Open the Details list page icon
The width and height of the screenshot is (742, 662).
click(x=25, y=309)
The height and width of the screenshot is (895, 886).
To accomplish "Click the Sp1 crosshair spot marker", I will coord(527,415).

● ● ● ● ● ● ●

**WHAT YOU NEED TO DO:** Arrange every line of the items above as a Markdown table with two columns, Row and Line. Number the rows in order and leave out any blank lines.

**EXERCISE RESULT:**
| Row | Line |
|---|---|
| 1 | Open the Details list page icon |
| 2 | The width and height of the screenshot is (742, 662). |
| 3 | click(x=25, y=309) |
| 4 | The height and width of the screenshot is (895, 886). |
| 5 | To accomplish "Click the Sp1 crosshair spot marker", I will coord(527,415). |